The global concern for the novice yet devastating virus known as COVID-19, or the Coronavirus, has knocked us all on our collective butts. Disrupting supply chains and causing major cannabis event cancellations, the cannabis industry, like the rest of the world, was not ready for this crisis. 

From SXSW to CannaCon Detroit, if you were looking forward to it in cannabis events this year, it’s likely canceled. Everywhere. And for good reason, too. According to the Center for Disease Control (CDC), this novel virus is easily transmittable “between people who are in close contact with one another (within roughly 6 feet)” and can last for days on surfaces, which many cannabis events proudly have: tons of surfaces, even more people. 

What is COVID-19 Coronavirus?

COVID-19 is a global pandemic with cases of over 210 thousand worldwide, reported by Johns Hopkins’ Coronavirus Resource Center, who’s online tracking system is counting reported confirmed cases in real time. Different parts of the United States are seeing varying levels of infection making it imperative to keep isolated as much as possible as a public health response. 

How is COVID-19 Transmitted?

COVID-19 is thought to spread through respiratory droplets produced when an infected person coughs or sneezes. This is why the suggested distance of at least 6ft stands and impacts the cannabis industry and any public gatherings so badly. 

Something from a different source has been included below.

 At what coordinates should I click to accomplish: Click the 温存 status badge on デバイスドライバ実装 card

It may also be “possible that a person can get COVID-19 by touching a surface or object that has the virus on it and then touching their own mouth, nose, or possibly their eyes, but this is not thought to be the main way the virus spreads” the CDC also reports

Cannabis Event Cancellations

At the advice of the State of Michigan and as “participants safety is of the utmost importance”, CannaCon Detroit was officially postponed. Until this extraordinary virus normalizes and it is safe to gather in large groups, it’s advised to engage with relevant and up-to-date information on CannaCon.org and the Center for Disease Control’s website

Having worked with CannaCon for the past three years, Mother, entrepreneur and Top 50 Most Influential Women in West Michigan, Jamie Cooper, founder of Cannabiz Connection says that CannaCon acted quickly and “did a great job communicating with vendors and speakers”. Cooper, who was set to speak on using influence to effect positive political and social change, says that “situations like this force us to adapt” and that “during a crisis, it’s important to be an island of sanity in a sea of chaos”. 

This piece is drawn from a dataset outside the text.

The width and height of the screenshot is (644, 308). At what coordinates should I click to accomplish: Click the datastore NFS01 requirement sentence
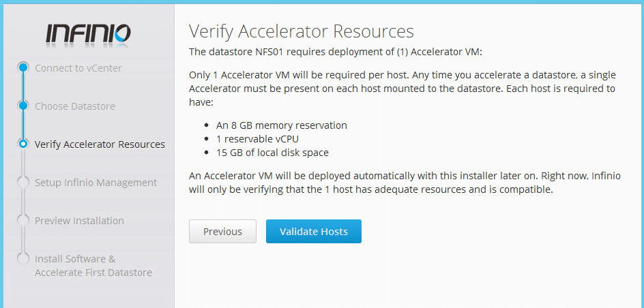coord(334,52)
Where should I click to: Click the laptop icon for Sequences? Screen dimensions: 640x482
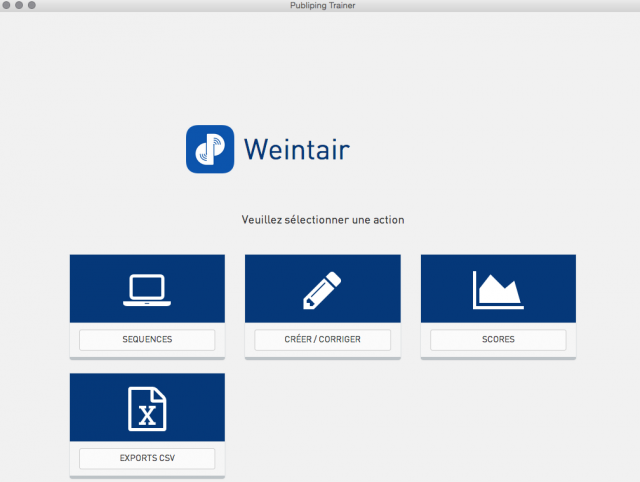pyautogui.click(x=147, y=289)
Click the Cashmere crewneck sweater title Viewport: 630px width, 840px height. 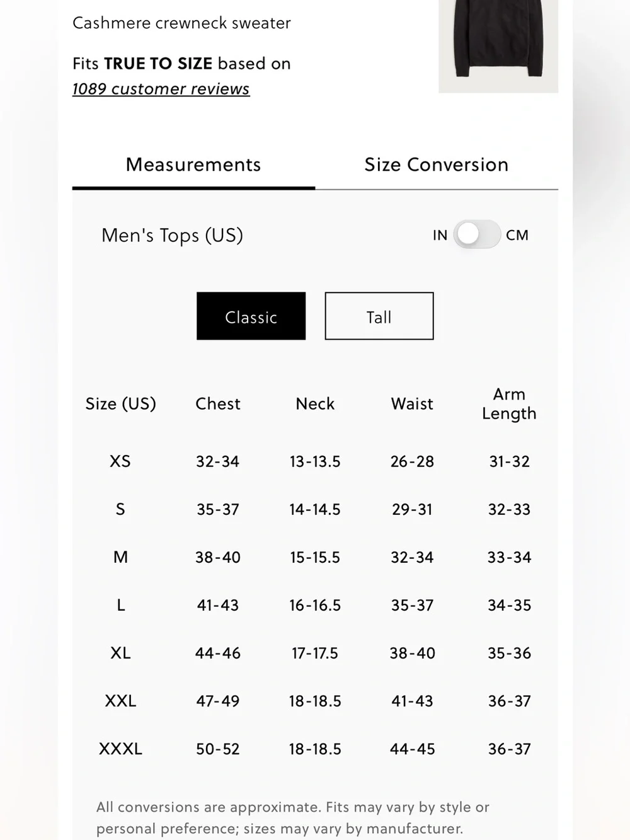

The Coronavirus and Cannabis

Although rigorous hand washing is said to be the best defense against the virus, there are other precautions you can be taking as a conscious cannabis consumer. First, we cannot stress the importance of not sharing smokeables during this time enough. Secondly, no fist bumps or joint passing. The quickest way to share a virus like COVID-19 is via saliva. Don’t do it. Period. 

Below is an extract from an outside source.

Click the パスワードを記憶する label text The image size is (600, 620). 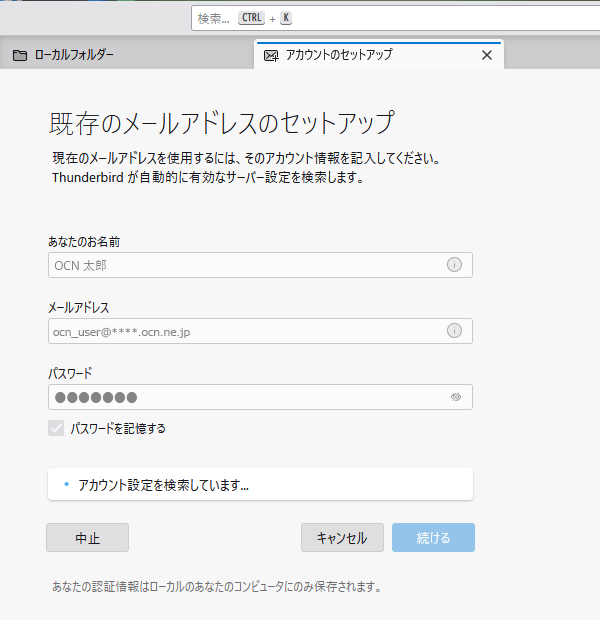118,428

How You Can Stay Safe, Yet Engaged

Like cannabis legalization, COVID-19 has swept the country with or without our permission and because of the severity of this new public health threat, if you want to stay safe, it is best to self-quarantine. All of us. Improperly executed quarantines are counterproductive. As seen in the case of “the crew and passengers of the ship the Diamond Princess, which resulted in over 700 infections”, according to Dr. Liji Thomas. While quarantined, the ship holding x people, was a breeding ground for the novel virus, said to be transmitted from the hand of food service workers.

“Most people will use the Coronavirus as an excuse not to do something or to not work, however, our elected officials are still making decisions about marijuana in their communities,” further explained Cooper. “Municipalities have a lot of control when it comes to cannabis accessibility and it’s our responsibility as patients and advocates, to stand up for our right to have access to medicine that helps us, even during difficult times”. She reminds us just how much can get accomplished “by picking up the phone, emailing someone or by scheduling a video conference”, all conveniently at our disposal during this time of mass quarantine and cannabis event cancellations.